I used read-only traffic to minimize the influence of memory allocations and
database resizes on the results. Also, I run “debug populate 10000000” command before each run
to fill a server under test with data. Finally, I run memtier_benchmark from 3 client machines in the same zone with the following configuration:
`--key-prefix=key: --key-pattern=P:P --ratio 0:1 -n 2000000`

. The number of threads and connections
for `memtier_benchmark`

were chosen to maximize the throughput of the server under test and were different
for each instance type.

My first graph shows throughput for regular traffic without pipelined requests:

You can see that midi-redis running most network-capable AWS instance c6gn.16xlarge has the throughput
that is >20 times higher than `redis-1`

and >10 times higher than `redis-8`

.

My next graph shows the throughput of instances with pipeline mode when `memtier_benchmark`

sends bursts
of 10 requests at once (`--pipeline 10`

):
Here, `c6gn.16xlarge`

has seven times more throughput reaching a staggering 7.4M qps. Interestingly,
`redis-8`

is a bit slower than `redis-1`

because Redis main thread becomes the bottleneck for pipelined traffic.
And `redis-8`

spends additional cpu for coordination with its io-threads. `midi-redis`

on the other hand,
splits its dictionary between all its threads, reduces their communication to a minimum,
and scales its performance much better.

I do not know if a factor of 20 or a factor of 7 sounds impressive to you, but please remember that Redis 6 is the product of a decade of development and optimizations.
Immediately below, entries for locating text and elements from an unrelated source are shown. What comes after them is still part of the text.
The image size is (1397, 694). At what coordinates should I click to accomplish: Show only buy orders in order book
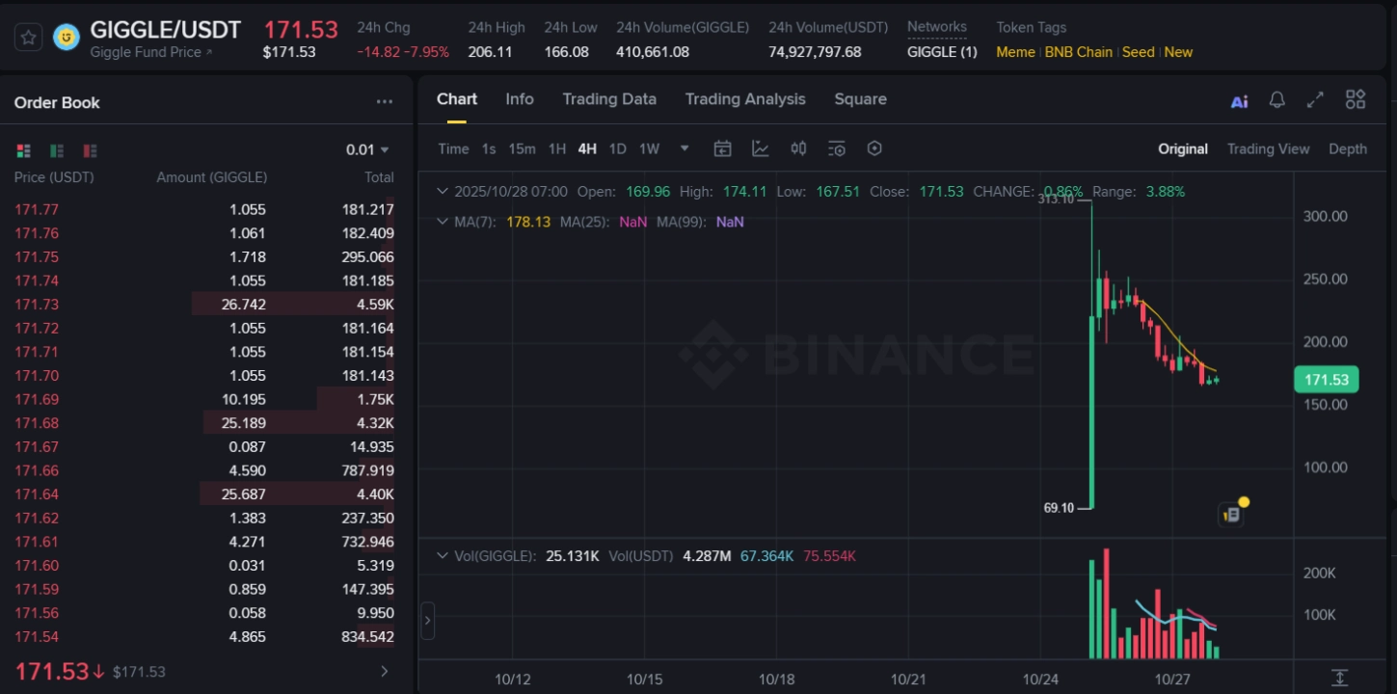(x=57, y=150)
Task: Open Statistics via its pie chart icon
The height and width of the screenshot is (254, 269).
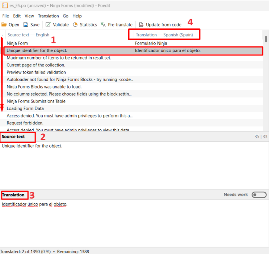Action: [75, 25]
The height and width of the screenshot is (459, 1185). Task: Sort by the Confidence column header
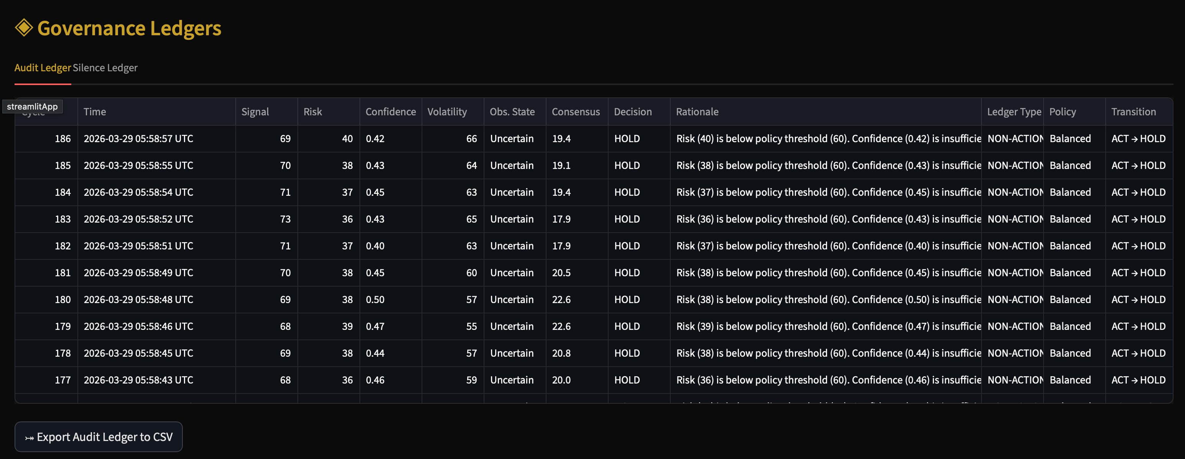click(x=390, y=112)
Even 5%, 10% of incremental improvement is significant here. By changing the foundation, we allow potential 2000% upside for the non-pipeline case. Moreover, with time we will benefit from additional tailwinds from hardware advancements - with better networking and more cpus we will see even higher rates.

The speed of a car is 140 km/h, the speed of a jet plane is 950 km/h and the speed of sound is 1235 km/h. If Redis is a fast car, then we could fly instead on a supersonic plane.